On 1/9/2026 12:26 PM, Pengxuan Zheng wrote:
Implement (X >> C) NE/EQ 0 -> X LT/GE 0 in match.pd instead of fold-const.cc.
Bootstrapped and tested on x86_64 and aarch64.
PR tree-optimization/123109
gcc/ChangeLog:
* fold-const.cc (fold_binary_loc): Remove (X >> C) NE/EQ 0 -> X LT/GE 0
folding.
* match.pd (`(X >> C) NE/EQ 0 -> X LT/GE 0`): New pattern.
gcc/testsuite/ChangeLog:
* gcc.dg/tree-ssa/vrp99.c: Update test.
* gcc.dg/pr123109.c: New test.
This was submitted prior to stage3->stage4 transition, so if we can get
resolution on implementation details, it can still go in now.
+/* Fold (X >> C) != 0 into X < 0 if C is one less than the width
+ of X. Similarly fold (X >> C) == 0 into X >= 0. */
+(for neeq (ne eq)
+ ltge (lt ge)
+ (simplify
+ (neeq
+ (rshift@2 @0 INTEGER_CST@1)
+ integer_zerop)
+ (with { tree itype = signed_type_for (TREE_TYPE (@0)); }
+ /* Make sure to transform vector compares only to supported
+ ones or from unsupported ones and check that only after
+ IPA so offloaded code is handled correctly in this regard. */
+ (if (wi::to_wide (@1) == element_precision (itype) - 1
+ && (!VECTOR_TYPE_P (itype)
+ || (cfun
+ && cfun->after_inlining
+ && VECTOR_BOOLEAN_TYPE_P (type)
+ && (expand_vec_cmp_expr_p (itype, type, ltge)

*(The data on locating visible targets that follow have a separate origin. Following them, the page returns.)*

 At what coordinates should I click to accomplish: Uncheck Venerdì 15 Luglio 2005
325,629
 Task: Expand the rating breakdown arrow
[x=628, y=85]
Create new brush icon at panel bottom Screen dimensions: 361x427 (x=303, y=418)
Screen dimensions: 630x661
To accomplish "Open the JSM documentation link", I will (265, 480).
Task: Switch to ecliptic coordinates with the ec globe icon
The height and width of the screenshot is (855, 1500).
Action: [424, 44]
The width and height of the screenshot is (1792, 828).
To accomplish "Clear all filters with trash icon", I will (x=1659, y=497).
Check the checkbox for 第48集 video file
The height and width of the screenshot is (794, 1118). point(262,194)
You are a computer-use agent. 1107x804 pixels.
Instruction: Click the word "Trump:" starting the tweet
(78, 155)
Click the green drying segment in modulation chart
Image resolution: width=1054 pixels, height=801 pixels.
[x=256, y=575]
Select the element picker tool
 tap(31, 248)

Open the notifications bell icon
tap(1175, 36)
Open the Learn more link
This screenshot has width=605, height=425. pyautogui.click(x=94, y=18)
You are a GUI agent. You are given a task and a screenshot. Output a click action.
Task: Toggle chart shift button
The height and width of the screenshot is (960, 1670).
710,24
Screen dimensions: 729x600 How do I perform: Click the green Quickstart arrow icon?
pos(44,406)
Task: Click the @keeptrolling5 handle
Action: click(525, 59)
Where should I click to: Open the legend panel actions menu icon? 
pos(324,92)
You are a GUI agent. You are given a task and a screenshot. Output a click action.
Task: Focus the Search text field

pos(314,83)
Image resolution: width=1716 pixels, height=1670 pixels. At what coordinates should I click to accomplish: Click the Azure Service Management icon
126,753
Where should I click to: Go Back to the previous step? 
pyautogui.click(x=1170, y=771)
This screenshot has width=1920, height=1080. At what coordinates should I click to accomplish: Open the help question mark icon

+ || !expand_vec_cmp_expr_p (TREE_TYPE (@2),
+ type, neeq)))))
+ (ltge (convert:itype @0) { build_zero_cst (itype); })))))
+
So in the PR Richi said the condition ought to be
canonicalize_math_after_vectorization_p; this seems to check something
meaningfully different (after_inlining). Can you explain why you ended
up using the after_inlining test rather than the after_vectorization test?
Jeff